Re: [PATCH 2/2] btrfs: tree-checker: Add check for INODE_REF

Nikolay Borisov <nborisov@xxxxxxxx> · Mon, 26 Aug 2019 14:45:25 +0300

On 26.08.19 г. 10:40 ч., Qu Wenruo wrote:
> For INODE_REF we will check:
> - Objectid (ino) against previous key
>   To detect missing INODE_ITEM.
> 
> - No overflow/padding in the data payload
>   Much like DIR_ITEM, but with less members to check.
> 
> Signed-off-by: Qu Wenruo <wqu@xxxxxxxx>
> ---
>  fs/btrfs/tree-checker.c | 53 +++++++++++++++++++++++++++++++++++++++++
>  1 file changed, 53 insertions(+)
> 
> diff --git a/fs/btrfs/tree-checker.c b/fs/btrfs/tree-checker.c
> index 636ce1b4566e..3ce447eb591c 100644
> --- a/fs/btrfs/tree-checker.c
> +++ b/fs/btrfs/tree-checker.c
> @@ -842,6 +842,56 @@ static int check_inode_item(struct extent_buffer *leaf,
>  	return 0;
>  }
>  
> +#define inode_ref_err(fs_info, eb, slot, fmt, ...)		\
> +	inode_item_err(fs_info, eb, slot, fmt, __VA_ARGS__)

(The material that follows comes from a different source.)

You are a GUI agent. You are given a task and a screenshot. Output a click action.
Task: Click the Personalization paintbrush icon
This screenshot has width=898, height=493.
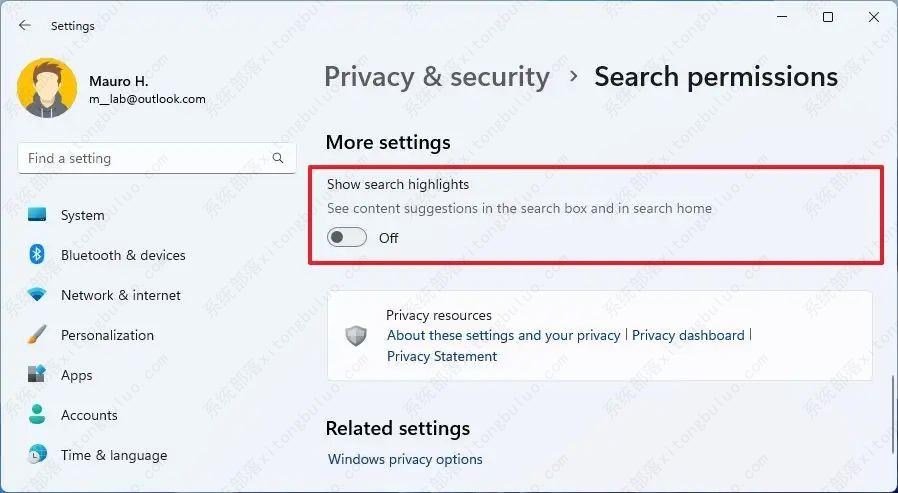38,335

This define doesn't bring anything, just opencode the call to
inode_item_err directly.

> +static int check_inode_ref(struct extent_buffer *leaf,
> +			   struct btrfs_key *key, struct btrfs_key *prev_key,
> +			   int slot)
> +{
> +	struct btrfs_inode_ref *iref;
> +	unsigned long ptr;
> +	unsigned long end;
> +
> +	/* namelen can't be 0, so item_size == sizeof() is also invalid */
> +	if (btrfs_item_size_nr(leaf, slot) <= sizeof(*iref)) {
> +		inode_ref_err(fs_info, leaf, slot,
> +		"invalid item size, have %u expect (%zu, %u)",
> +			btrfs_item_size_nr(leaf, slot),
> +			sizeof(*iref), BTRFS_LEAF_DATA_SIZE(leaf->fs_info));
> +		return -EUCLEAN;
> +	}
> +
> +	ptr = btrfs_item_ptr_offset(leaf, slot);
> +	end = ptr + btrfs_item_size_nr(leaf, slot);
> +	while (ptr < end) {
> +		u16 namelen;
> +
> +		if (ptr + sizeof(iref) > end) {
> +			inode_ref_err(fs_info, leaf, slot,
> +		"inode ref overflow, ptr %lu end %lu inode_ref_size %zu",
> +				ptr, end, sizeof(iref));
> +			return -EUCLEAN;
> +		}
> +
> +		iref = (struct btrfs_inode_ref *)ptr;
> +		namelen = btrfs_inode_ref_name_len(leaf, iref);
> +		if (ptr + sizeof(*iref) + namelen > end) {
> +			inode_ref_err(fs_info, leaf, slot,
> +		"inode ref overflow, ptr %lu end %lu namelen %u",
> +				ptr, end, namelen);
> +			return -EUCLEAN;
> +		}
> +
> +		/*
> +		 * NOTE: In theory we should record all found index number
> +		 * to find any duplicated index. But that will be too time
> +		 * consuming for inodes with too many hard links.
> +		 */
> +		ptr += sizeof(*iref) + namelen;
> +	}
> +	return 0;
> +}
> +
>  /*
>   * Common point to switch the item-specific validation.
>   */
> @@ -864,6 +914,9 @@ static int check_leaf_item(struct extent_buffer *leaf,
>  	case BTRFS_XATTR_ITEM_KEY:
>  		ret = check_dir_item(leaf, key, prev_key, slot);
>  		break;
> +	case BTRFS_INODE_REF_KEY:
> +		ret = check_inode_ref(leaf, key, prev_key, slot);
> +		break;
>  	case BTRFS_BLOCK_GROUP_ITEM_KEY:
>  		ret = check_block_group_item(leaf, key, slot);
>  		break;
>